TARBP2 mediates the anti-tumor effects of enoxacin in ESCC cells
Previous research has demonstrated that enoxacin induces cancer cell suppression by speeding up the maturation of miRNAs through binding and stimulating the TARBP2 protein, which is the physical partner of DICER1. To examine if enoxacin similarly promotes TARBP2-mediated processing of cellular miRNAs in ESCC cells, we treated the cancer cells with enoxacin and analyzed the expression of a selected set of miRNAs 48 h after exposure. It was observed using qRT-PCR assays that all the tested miRNAs were upregulated in response to enoxacin treatment (Fig. 6a), which was consistent with what reported previously15.

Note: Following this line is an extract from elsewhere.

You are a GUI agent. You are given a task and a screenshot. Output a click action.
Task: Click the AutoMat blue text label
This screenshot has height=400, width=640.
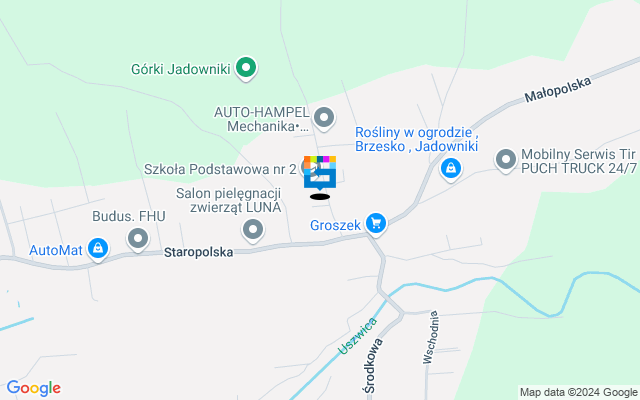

Next, we attempted to confirm whether TARBP2 is the mediator of enoxacin actions in ESCC cells. To this end, we first transfected the cells with a FITC-conjugated oligonucleotide to determine the efficiency of our transfection-based approach for the delivery of the TARBP2-targeting ASOs. We observed that our lipid-based transient transfection method delivers the FITC-labelled oligonucleotides to the cultured ESCC cells in a highly efficient manner (~ 70% of the cells received the oligonucleotide), as evidenced by fluorescence microscopy and flow cytometry (Supplementary Fig. 2a-b). Next, we suppressed the expression of TARBP2 transcript using a pool of two different TARBP2-targeting ASOs with two different concentrations to determine the optimal ASO concentration for TARBP2 silencing, and found that a significant downregulation of TARBP2 transcripts could be similarly achieved upon treatment with either of the ASO concentrations (Fig. 6b), therefore we chose the lower concentration (100 nM) for transfection. Then, we treated the ESCC cells according to the procedure shown in Fig. 6c to examine if TARBP2 knockdown abolishes the growth-inhibitory effects of enoxacin. As shown in Fig. 6d-i, (i) enoxacin alone sharply reduced cell viability; (ii) TARBP2-targeting ASOs had no inhibitory effects on ESCC cell growth; and (iii) enoxacin-ASO combination group did not reduce cell viability as potent as enoxacin alone, judging from phase-contrast imaging (Fig. 6d), crystal violet staining (Fig. 6e), live/dead staining (Fig. 6f-g), cell counting (Fig. 6h), and MTS viability assays (Fig. 6i). Taken together, these results confirm that enoxacin suppresses the growth of ESCC cells by TARBP2-mediated enhancement of miRNA maturation.